The Government is Going to Pump You Up


The Government is Going to Pump You Up

J. A. Gedra

The citizens of Somerset Kentucky now have the opportunity to tell their Mayor to fill her up. According to news reports, “the city is purchasing fuel from a local refinery and pricing it 15 to 20 cents below what commercial stations are charging.” This sounds like a great idea, but should the citizens of Somerset be pumped up about their new government gas pumping station?

Like most government interventions into the business market, there will be a big benefit at the front end followed by weeping and the gnashing of teeth at the end. Initially, gas prices will drop as the city government offers gas at cutthroat prices. In order to retain their customers, all of the non-government gas stations will have to follow suit and drop their prices. This will result in everyone paying lower gas prices and the citizens will rejoice in triumph over the greedy gas gouging station owners.
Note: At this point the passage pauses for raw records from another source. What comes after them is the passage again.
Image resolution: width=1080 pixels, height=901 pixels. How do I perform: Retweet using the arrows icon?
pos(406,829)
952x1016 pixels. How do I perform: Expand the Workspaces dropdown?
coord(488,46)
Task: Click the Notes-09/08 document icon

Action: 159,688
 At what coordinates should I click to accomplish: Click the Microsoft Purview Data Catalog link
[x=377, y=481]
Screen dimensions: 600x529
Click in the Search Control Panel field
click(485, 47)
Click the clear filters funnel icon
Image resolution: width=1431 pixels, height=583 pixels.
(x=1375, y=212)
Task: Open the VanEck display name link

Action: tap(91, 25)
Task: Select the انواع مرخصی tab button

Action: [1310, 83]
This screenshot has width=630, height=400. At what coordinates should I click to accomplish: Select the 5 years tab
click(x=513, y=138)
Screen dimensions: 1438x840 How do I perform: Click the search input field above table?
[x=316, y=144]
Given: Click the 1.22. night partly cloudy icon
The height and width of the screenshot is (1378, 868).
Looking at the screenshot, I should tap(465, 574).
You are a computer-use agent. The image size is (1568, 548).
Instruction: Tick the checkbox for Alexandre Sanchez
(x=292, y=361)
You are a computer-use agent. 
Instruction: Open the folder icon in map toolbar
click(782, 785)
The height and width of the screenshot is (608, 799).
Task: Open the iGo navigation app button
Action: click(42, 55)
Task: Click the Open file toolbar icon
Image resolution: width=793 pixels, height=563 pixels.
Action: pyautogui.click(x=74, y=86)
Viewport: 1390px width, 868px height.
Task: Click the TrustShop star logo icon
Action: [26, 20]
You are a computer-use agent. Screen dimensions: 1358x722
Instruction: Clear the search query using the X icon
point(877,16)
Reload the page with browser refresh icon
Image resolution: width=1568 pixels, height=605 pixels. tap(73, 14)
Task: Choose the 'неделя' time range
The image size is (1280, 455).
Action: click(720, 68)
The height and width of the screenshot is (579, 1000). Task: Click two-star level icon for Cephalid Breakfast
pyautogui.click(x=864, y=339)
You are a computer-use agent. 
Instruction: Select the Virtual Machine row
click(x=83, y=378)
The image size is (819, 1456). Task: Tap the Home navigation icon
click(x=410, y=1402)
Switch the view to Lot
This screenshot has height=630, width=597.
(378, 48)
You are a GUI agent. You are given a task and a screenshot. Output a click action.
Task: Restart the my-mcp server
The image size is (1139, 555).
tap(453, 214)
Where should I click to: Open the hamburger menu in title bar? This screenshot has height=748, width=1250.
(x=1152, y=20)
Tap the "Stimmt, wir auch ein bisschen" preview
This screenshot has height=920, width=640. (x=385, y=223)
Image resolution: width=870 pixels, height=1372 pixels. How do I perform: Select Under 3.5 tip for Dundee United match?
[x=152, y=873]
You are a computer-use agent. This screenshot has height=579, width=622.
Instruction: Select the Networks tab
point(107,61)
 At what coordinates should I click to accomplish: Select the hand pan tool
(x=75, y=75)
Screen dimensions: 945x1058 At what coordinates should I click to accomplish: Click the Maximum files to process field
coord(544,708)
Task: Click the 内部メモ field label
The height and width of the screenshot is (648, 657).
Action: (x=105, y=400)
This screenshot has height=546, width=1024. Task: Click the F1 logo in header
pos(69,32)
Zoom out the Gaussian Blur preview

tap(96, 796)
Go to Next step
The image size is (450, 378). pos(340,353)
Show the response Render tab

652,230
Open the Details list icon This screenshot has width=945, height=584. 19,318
Unfortunately when the government intervenes, the benefits are soon followed by the unintended consequences of their actions. Traditionally, privately owned gas stations’ profit margins range from 1 to 3% of sales. When gas costs $4 per gallon, the gas station’s profit is somewhere between 4 to 12 cents per gallon. If gas stations are forced by the city of Somerset to cut their cost by 15 to 20 cents, the gas stations would be losing money on every sale of gasoline. Overtime, this continued loss in revenue would eventually lead to all of the gas stations in Somerset going out of business. This would result in the gas company employees losing their jobs, and the city losing tax revenue from the companies going out of business.

The loss of all of the gas stations in town will force all of the Somerset citizens to purchase gas at the City Monopoly gas pump. Since the city is running the only gas pump in town, it will only be a matter of time before this government program, like almost all government programs, starts to go over budget. The city will also need to make up the lost taxes they are no longer receiving from all of the gas stations they drove out of town with their predatory pricing. At this point, the city will do what almost all government created monopolies do; they will increase their prices to make up for the lost tax dollars. Eventually, the city politicians will realize they could pay for their new pet projects by increasing the gas price just a little more. Once this starts, the price of gas will continue to increase until it matches or exceeds the price that people were paying before the government went into the gas market.

Government entering the private market with their own gas station is not the solution, but there are things the government could do to lower the cost of gas. The government could begin by lowering gas taxes; on average, 13% of the cost of gasoline is due to taxes. The city could also lower other taxes to decrease the cost of business for gas stations: such as, income, sales, payroll, property, electricity, water, and sewage taxes. Government could also reduce the regulations against small businesses, since every regulation adds to the cost of doing business. If government could decrease the tax and regulation burdens, gas stations could lower the cost of gas. A government takeover of an entire industry is not necessary to reduce the cost of gas. Less government, not more, is the solution.